SamSam caused an aggregate loss of over 30 million US dollars, adversely affecting over 200 educational institutions and hospitals.
During the two and half year period between 2015 and September 2018, ransomware SamSam hit the headlines for duping several targets primarily in the US and UK regions.
The Malware encrypted the victims’ system and provided a decryption key only when the victim paid these miscreants, a ransom in Bitcoin.
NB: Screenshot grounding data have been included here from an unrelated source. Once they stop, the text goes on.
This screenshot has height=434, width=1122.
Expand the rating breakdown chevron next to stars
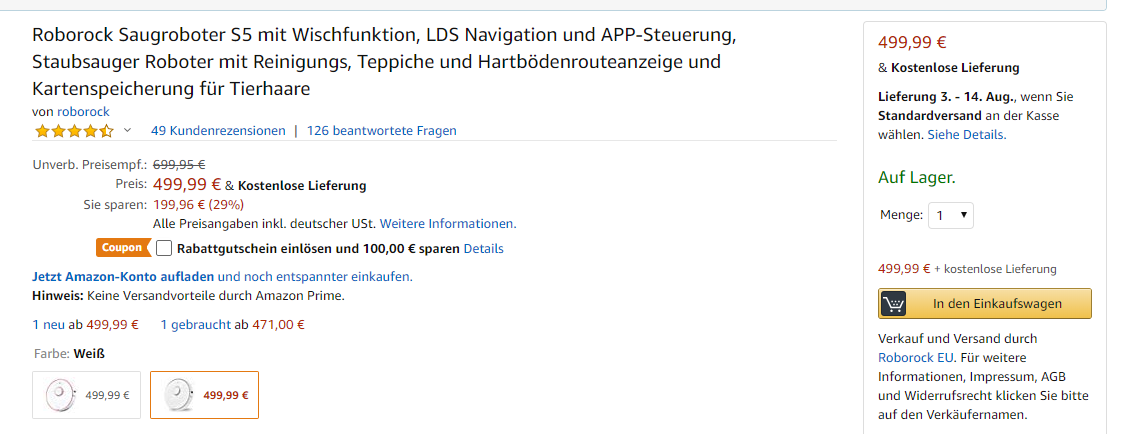[x=128, y=130]
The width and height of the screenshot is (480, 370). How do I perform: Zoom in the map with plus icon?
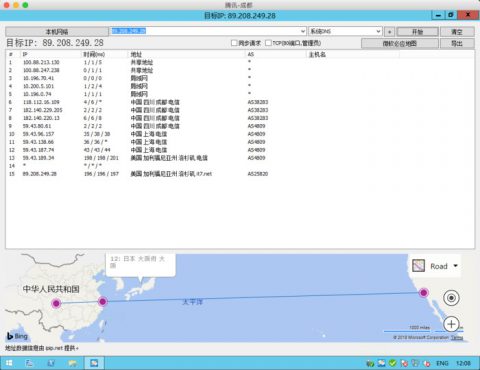click(451, 324)
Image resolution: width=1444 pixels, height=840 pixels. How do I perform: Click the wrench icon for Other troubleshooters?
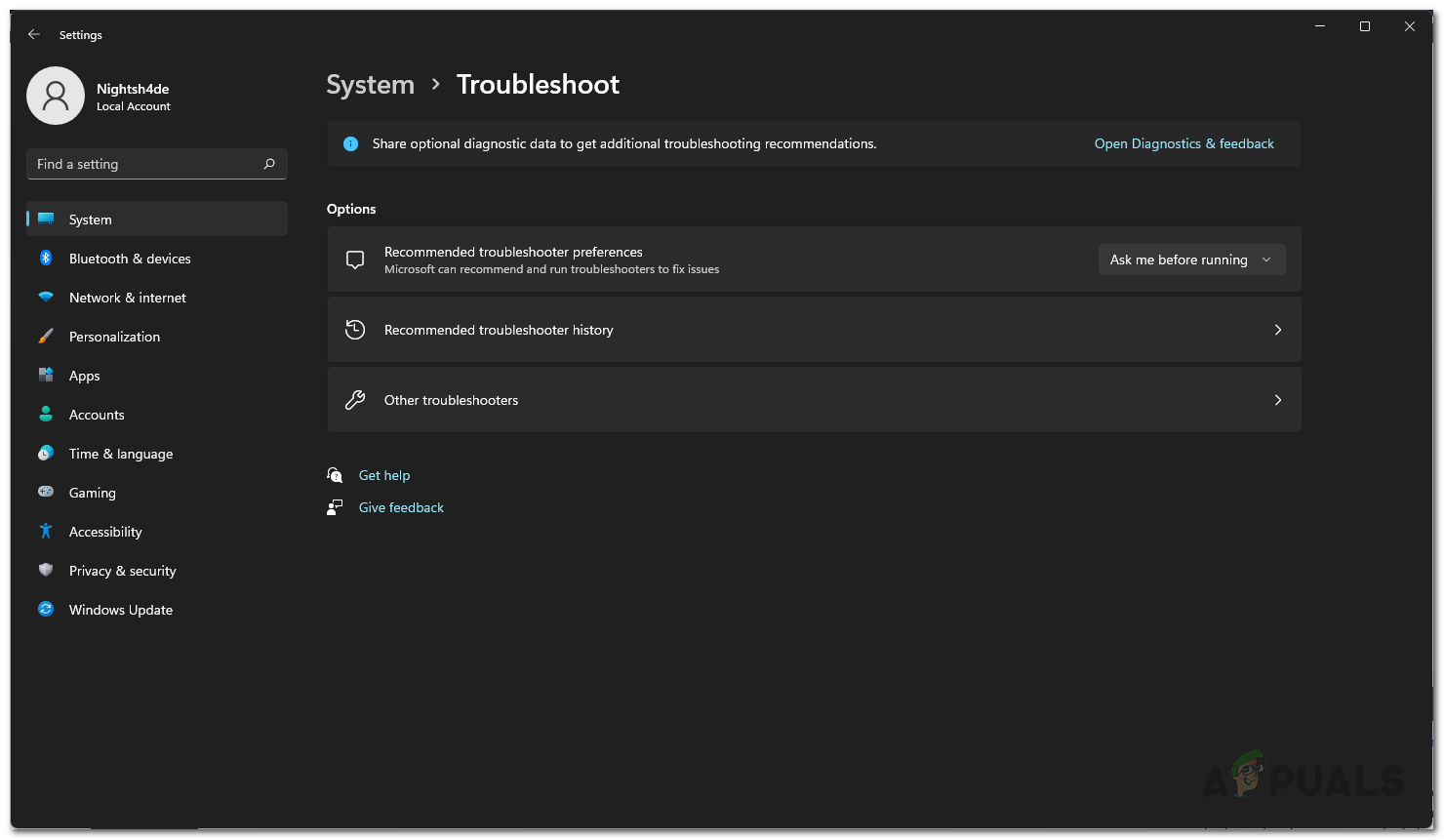coord(355,400)
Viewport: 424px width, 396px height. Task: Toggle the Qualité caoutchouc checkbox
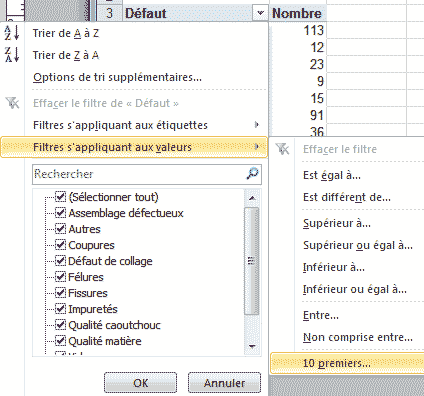60,325
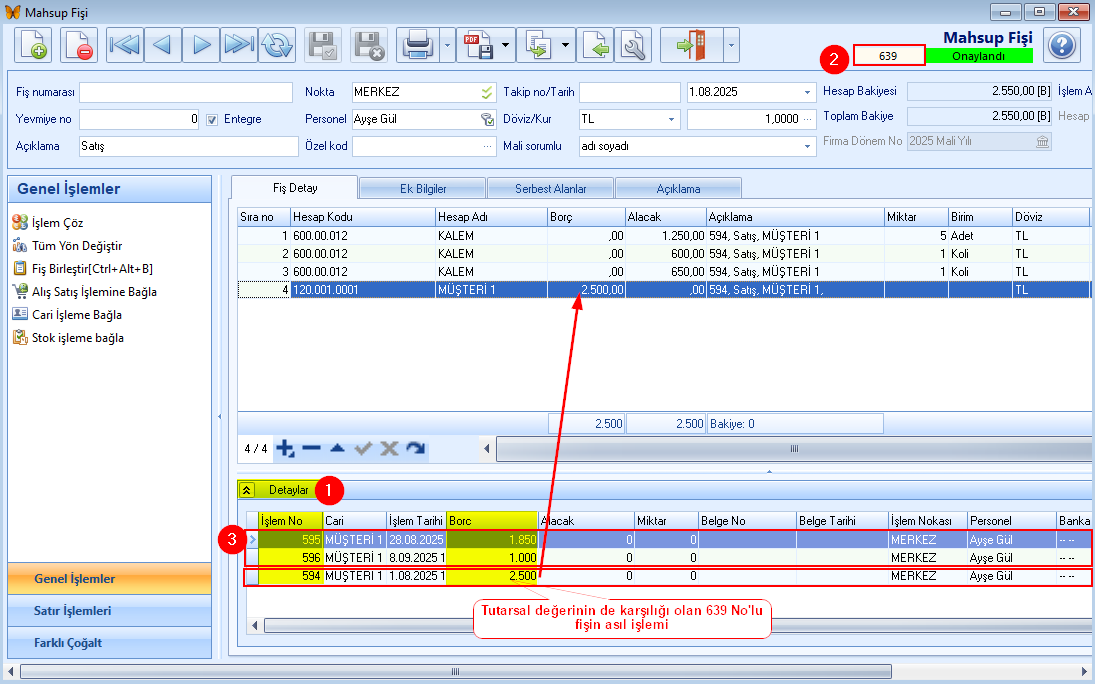
Task: Click the delete record icon with red minus
Action: pos(78,45)

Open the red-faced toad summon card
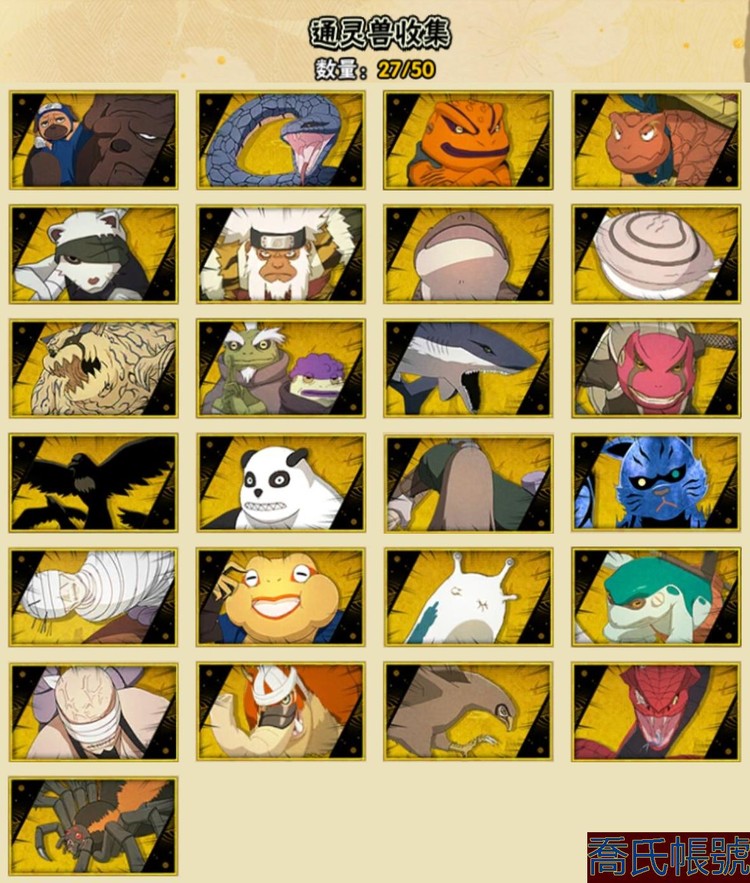click(656, 369)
Apparently, the schemers were working under the notion that cryptocurrency is untraceable. Now that’s something that the FBI has proved to be nothing short of a myth. In addition to that, this investigation also throws light on how even the dark Web Services can be traced.
FBI’s Findings
The FBI has recently managed to gather enough evidence to have the two SamSam conspirers indicted, Mohammad Mehdi Shah Mansour, aged 27 and Faramarz Shahi Savandi, aged 34, have been accused in this case. They reportedly operated from Iran, where they currently reside.
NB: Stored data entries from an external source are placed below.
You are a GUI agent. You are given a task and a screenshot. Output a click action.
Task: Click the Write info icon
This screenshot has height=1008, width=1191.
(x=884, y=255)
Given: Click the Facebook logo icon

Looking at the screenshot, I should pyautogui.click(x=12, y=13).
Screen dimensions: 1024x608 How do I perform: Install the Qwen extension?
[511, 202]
Despite the territorial limitations, the FBI has clearly stated its intent to pursue these miscreants.
Amy Hess, The Executive Assistant Director for the FBI said
“Regardless of where a criminal resides, we will pursue. We will make traveling, business relations, and networking painful for those who commit these acts. We will stay on the case, and we will catch them when they slip up.”
The Indictment
The accused Mohammad Mehdi Shah Mansour and Faramarz Shahi Savandi were indicted on 26th November 2018, by a Federal Jury, sitting in the District Court of New Jersey.
Charges faced by the miscreants include conspiracy to commit fraud, conspiracy to commit wire fraud, intentional damage to protected computers and demands for ransom in order to refrain from destroying encrypted data on a protected computer.
The two accused for the SamSam Ransomware conspiracy allegedly stashed away over 6 million US Dollars. Since certain businesses run online or had their centralized data centers under siege, they seemed to have succumbed to the demands.
The miscreants had adequately planned their moves, and targeted businesses such as Healthcare, Transportation, and similar organizations by encrypting their data, only to offer a decryption key within a limited timeframe for a certain amount of Ransom, which was to be paid in BitCoin.